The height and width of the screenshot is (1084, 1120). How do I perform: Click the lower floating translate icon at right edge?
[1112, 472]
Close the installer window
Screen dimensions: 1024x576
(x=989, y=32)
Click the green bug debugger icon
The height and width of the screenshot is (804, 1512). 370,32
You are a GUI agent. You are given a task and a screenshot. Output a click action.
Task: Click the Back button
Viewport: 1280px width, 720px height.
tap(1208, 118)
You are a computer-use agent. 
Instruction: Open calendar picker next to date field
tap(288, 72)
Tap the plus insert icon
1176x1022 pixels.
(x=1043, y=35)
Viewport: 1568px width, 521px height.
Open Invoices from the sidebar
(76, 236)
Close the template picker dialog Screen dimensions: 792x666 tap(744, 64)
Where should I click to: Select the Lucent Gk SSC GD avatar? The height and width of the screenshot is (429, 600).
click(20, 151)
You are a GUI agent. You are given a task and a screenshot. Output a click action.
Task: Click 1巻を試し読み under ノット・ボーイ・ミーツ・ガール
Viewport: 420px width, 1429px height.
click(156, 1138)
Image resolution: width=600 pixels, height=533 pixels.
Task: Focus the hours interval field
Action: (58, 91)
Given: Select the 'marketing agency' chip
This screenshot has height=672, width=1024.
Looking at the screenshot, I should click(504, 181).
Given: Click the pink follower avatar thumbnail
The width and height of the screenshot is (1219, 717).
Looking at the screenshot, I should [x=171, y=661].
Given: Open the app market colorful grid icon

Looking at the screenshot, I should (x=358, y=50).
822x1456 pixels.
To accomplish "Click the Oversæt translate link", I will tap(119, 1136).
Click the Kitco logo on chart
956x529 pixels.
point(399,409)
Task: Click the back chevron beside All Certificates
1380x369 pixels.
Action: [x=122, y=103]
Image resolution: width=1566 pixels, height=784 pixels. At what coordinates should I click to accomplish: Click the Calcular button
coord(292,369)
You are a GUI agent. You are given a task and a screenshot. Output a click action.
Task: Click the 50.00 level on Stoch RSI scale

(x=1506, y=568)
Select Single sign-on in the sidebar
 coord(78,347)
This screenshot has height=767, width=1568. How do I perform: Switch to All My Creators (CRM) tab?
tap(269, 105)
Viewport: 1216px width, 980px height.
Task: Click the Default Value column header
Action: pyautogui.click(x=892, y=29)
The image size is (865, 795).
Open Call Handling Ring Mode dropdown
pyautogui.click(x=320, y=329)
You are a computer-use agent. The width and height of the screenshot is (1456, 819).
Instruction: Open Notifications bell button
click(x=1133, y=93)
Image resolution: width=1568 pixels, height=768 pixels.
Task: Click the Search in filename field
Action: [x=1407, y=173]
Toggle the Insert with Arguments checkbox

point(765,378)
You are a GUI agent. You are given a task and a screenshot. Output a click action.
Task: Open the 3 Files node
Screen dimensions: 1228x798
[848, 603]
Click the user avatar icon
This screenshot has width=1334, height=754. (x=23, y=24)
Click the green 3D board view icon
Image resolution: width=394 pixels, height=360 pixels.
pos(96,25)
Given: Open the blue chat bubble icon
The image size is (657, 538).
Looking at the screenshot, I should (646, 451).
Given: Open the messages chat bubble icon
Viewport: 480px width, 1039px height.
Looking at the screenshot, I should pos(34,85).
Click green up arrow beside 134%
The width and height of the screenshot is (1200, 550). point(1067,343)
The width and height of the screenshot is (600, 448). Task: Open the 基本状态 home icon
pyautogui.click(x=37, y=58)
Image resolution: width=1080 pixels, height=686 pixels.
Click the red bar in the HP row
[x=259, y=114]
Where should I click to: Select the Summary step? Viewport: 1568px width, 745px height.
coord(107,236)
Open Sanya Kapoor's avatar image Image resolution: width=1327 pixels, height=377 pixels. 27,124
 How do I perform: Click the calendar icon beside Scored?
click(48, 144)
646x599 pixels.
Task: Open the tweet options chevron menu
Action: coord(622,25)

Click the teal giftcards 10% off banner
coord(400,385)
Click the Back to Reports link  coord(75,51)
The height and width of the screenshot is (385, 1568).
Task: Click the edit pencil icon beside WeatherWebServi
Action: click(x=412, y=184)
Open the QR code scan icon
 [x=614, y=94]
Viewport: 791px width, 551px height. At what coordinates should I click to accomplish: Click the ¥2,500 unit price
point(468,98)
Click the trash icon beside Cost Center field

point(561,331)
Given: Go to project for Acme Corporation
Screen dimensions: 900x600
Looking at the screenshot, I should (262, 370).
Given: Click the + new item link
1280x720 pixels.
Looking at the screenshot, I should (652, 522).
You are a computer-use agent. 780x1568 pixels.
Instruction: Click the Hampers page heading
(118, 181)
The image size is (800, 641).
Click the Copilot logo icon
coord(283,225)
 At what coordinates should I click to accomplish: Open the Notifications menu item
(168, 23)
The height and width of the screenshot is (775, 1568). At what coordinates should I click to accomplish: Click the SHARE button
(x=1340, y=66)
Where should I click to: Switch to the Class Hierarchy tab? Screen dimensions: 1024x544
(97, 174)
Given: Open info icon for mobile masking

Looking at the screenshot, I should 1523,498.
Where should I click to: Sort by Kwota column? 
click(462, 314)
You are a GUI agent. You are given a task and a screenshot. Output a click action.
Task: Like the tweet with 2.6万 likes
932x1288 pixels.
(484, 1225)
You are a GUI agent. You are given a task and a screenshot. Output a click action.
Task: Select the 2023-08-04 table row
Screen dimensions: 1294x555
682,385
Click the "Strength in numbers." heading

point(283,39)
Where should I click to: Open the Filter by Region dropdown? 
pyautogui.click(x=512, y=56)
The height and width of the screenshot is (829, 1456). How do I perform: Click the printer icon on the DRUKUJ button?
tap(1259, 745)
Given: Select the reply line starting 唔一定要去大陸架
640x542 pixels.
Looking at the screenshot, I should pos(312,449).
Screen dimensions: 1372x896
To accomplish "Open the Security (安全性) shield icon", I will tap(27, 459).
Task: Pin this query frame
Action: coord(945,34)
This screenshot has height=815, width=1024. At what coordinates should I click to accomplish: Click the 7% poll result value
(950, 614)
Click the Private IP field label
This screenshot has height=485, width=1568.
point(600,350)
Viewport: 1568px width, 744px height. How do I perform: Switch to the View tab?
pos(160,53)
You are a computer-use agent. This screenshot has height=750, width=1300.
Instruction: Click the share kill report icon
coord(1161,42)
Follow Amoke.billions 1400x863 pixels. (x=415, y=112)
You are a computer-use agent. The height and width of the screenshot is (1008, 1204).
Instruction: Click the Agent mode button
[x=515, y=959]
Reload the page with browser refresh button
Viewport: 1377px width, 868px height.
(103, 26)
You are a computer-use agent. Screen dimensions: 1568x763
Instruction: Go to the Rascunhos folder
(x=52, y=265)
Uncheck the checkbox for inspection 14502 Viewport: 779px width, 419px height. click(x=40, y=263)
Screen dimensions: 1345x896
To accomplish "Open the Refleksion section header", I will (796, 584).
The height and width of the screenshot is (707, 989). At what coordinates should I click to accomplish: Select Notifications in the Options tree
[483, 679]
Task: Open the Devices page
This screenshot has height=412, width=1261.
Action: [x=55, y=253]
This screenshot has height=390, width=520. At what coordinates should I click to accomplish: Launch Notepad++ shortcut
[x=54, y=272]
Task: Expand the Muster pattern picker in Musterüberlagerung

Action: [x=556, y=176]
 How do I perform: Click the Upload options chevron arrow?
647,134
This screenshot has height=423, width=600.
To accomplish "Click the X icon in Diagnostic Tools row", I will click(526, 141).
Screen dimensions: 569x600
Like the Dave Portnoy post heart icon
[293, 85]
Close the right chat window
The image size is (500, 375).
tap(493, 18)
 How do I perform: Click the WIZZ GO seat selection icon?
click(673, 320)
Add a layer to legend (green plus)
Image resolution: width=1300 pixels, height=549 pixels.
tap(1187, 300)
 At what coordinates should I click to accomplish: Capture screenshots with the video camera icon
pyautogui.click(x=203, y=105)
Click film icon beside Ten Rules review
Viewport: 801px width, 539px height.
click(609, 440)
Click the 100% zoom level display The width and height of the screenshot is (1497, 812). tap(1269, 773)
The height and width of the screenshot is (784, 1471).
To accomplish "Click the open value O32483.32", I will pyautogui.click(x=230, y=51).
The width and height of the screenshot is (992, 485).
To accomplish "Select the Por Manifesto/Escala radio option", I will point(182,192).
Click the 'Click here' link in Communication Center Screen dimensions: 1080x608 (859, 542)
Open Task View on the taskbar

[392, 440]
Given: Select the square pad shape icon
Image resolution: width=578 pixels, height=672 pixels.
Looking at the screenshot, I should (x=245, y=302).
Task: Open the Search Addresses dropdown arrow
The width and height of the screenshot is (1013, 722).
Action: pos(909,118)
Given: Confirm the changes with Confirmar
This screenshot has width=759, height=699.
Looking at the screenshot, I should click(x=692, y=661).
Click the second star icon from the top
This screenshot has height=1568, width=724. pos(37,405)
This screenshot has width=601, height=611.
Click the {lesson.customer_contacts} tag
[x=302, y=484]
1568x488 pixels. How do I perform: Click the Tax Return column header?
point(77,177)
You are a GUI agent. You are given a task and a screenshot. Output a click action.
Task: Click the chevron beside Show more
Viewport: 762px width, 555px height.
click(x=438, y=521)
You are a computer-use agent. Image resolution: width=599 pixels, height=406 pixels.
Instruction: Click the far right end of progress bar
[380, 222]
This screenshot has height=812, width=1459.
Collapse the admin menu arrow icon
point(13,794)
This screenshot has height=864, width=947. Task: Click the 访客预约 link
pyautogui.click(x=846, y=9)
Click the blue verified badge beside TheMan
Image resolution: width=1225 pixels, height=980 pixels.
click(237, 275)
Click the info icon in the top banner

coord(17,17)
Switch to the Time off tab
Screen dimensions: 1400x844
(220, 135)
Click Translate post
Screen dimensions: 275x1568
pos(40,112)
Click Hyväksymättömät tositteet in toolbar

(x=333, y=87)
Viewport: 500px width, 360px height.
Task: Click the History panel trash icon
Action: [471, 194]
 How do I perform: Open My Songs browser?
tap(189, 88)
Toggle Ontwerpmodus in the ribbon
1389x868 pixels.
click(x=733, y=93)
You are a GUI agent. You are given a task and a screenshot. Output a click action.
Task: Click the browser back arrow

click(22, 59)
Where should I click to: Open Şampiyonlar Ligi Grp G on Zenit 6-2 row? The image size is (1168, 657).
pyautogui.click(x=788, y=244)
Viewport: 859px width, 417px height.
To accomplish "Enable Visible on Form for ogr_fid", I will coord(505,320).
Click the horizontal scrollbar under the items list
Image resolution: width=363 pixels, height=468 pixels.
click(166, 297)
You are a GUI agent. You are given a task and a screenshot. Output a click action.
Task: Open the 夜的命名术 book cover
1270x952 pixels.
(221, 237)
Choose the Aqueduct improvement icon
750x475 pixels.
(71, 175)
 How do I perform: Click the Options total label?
################
§ **WHAT NEEDS TO BE DONE**
Please reproduce the line containing "Collapse the admin menu arrow icon" and each line after it to the end of the listing, exactly, with nothing added or left out.

§ **OUTPUT BELOW**
Collapse the admin menu arrow icon
point(13,794)
This screenshot has height=864, width=947. Task: Click the 访客预约 link
pyautogui.click(x=846, y=9)
Click the blue verified badge beside TheMan
Image resolution: width=1225 pixels, height=980 pixels.
click(237, 275)
Click the info icon in the top banner

coord(17,17)
Switch to the Time off tab
Screen dimensions: 1400x844
(220, 135)
Click Translate post
Screen dimensions: 275x1568
pos(40,112)
Click Hyväksymättömät tositteet in toolbar

(x=333, y=87)
Viewport: 500px width, 360px height.
Task: Click the History panel trash icon
Action: [471, 194]
 How do I perform: Open My Songs browser?
tap(189, 88)
Toggle Ontwerpmodus in the ribbon
1389x868 pixels.
click(x=733, y=93)
You are a GUI agent. You are given a task and a screenshot. Output a click action.
Task: Click the browser back arrow

click(22, 59)
Where should I click to: Open Şampiyonlar Ligi Grp G on Zenit 6-2 row? The image size is (1168, 657).
pyautogui.click(x=788, y=244)
Viewport: 859px width, 417px height.
To accomplish "Enable Visible on Form for ogr_fid", I will coord(505,320).
Click the horizontal scrollbar under the items list
Image resolution: width=363 pixels, height=468 pixels.
click(166, 297)
You are a GUI agent. You are given a task and a screenshot. Output a click action.
Task: Open the 夜的命名术 book cover
1270x952 pixels.
(221, 237)
Choose the Aqueduct improvement icon
750x475 pixels.
(71, 175)
 How do I perform: Click the Options total label?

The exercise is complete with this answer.